Olufemi Vaughan's Religion and the Making of Nigeria draws from a rich array of sources including publications of Pentecostal churches, newspapers, family papers, colonial records, and secondary sources. It is multidisciplinary in the sense that it features methods and theories from such disciplines as history, anthropology, and political science. However, in terms of theories, Vaughan gives special attention to confirming David Laitin's theory of the hierarchical nature of power and John Peel's theory related to the impact of mission Christianity on Yoruba communities.

▶ _REQUIRED ACTIONS_
1/ Answer these from the passage about Religion and the Making of Nigeria:
(a) Which three disciplines does the book take methods and theories from?
(b) Whose theory of the hierarchical nature of power does Vaughan confirm?
(c) What is John Peel's theory concerned with?
2/ Carry the passage about Religion and the Making of Nigeria forward, picking up after its last sentence.

▶ _DATA LINES_
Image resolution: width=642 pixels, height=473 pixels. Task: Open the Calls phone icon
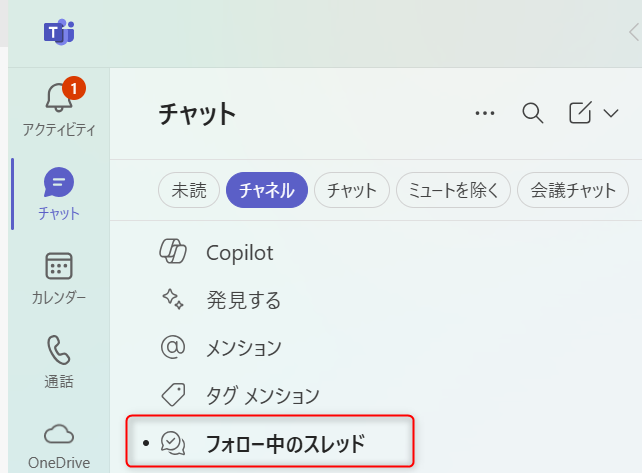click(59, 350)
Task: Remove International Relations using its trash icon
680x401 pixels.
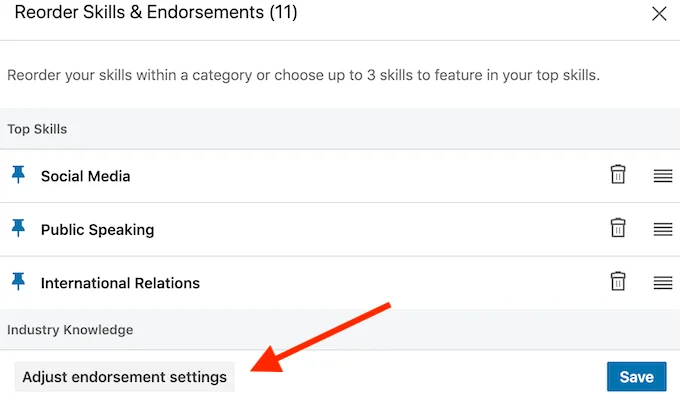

▶ _OUTPUTS_
1/
(a) History, anthropology, and political science.
(b) David Laitin's.
(c) The impact of mission Christianity on Yoruba communities.

2/
Vaughan examines the link between the spread of religion and the evolution of modern political structures in Nigeria. He argues that religious conflict is not a new phenomenon and traces such historical conflicts to the period before British rule. In the precolonial era (or specifically between 1804 and 1903), the founders of the Sokoto caliphate built new structures, defeated their rivals, and enhanced their domination. However, the dominance of caliphal rulers was challenged by non-Muslim communities brought under the suzerainty of the Sokoto caliphate. Vaughan stresses that by the late nineteenth century, many such non-Muslim communities used cultural, religious, social, and historical differences as justification for their autonomy. He asserts that this pattern of resistance survived after the European defeat of the Sokoto caliphate in 1903 mainly because British officials applied indirect rule policies that helped strengthen the authority of so-called Hausa-Fulani Muslim rulers over non-Muslim communities of northern and central Nigeria.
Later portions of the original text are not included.